- Born: Florence Perry 1992 (age 33–34)
- Education: Durham University
- Occupations: Artist; writer;
- Employer: BuzzFeed
- Notable work: How to Have Feminist Sex (2019)
- Parents: Grayson Perry (father); Philippa Perry (mother);

= Flo Perry =

British illustrator and writer (1992)

Florence Perry (born 1992) is an English artist and writer, based in East London. She is most known for her book How to Have Feminist Sex (2019).

==Biography==
Perry was born in 1992. Her parents are Sir Grayson Perry and Philippa Perry. She grew up in North London. She now lives in East London.

Perry studied chemistry at Durham University and after graduating worked as an editor at BuzzFeed. After leaving BuzzFeed in 2017, she began producing pet portraits.

In 2019, Perry and her parents appeared on Channel 4's 2019 Celebrity Gogglebox Stand Up To Cancer special.

Perry came out as a lesbian at the age of 15, later saying she was bisexual. She wrote and illustrated the book How to Have Feminist Sex (2019). In 2024, Perry's book was translated into Slovenian. It has also been covered internationally by Vogue India.

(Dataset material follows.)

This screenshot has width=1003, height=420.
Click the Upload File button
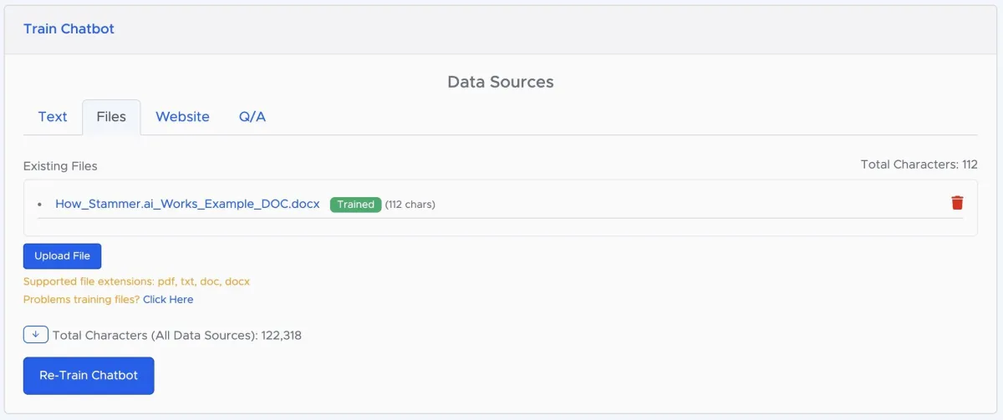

In 2020, Perry illustrated Couch Fiction, a graphic novel on psychotherapy written by her mother, Philippa Perry.

In 2023, Perry exhibited a self portrait "Bathroom Debris" at the London Art Biennale. The painting has also been displayed at Warrington Museum and Art Gallery's 2025 exhibition "Any, Body, Home".

==Publications==
===Publications by Perry===
- How to Have Feminist Sex: A Fairly Graphic Guide. Particular, 2019. ISBN 978-0241391563.

===Publications illustrated by Perry===
- The Girl's Guide To Growing Up Great. Green Tree, 2018. By Sophie Elkan. ISBN 978-1472943743.
- Remember This When You're Sad: a book for mad, sad and glad days. Lagom, 2018. By Maggy Van Eijk. ISBN 978-1911600732.
- Couch Fiction: A Graphic Tale of Psychotherapy. Penguin Life, 2020. By Philippa Perry. ISBN 9780241461785.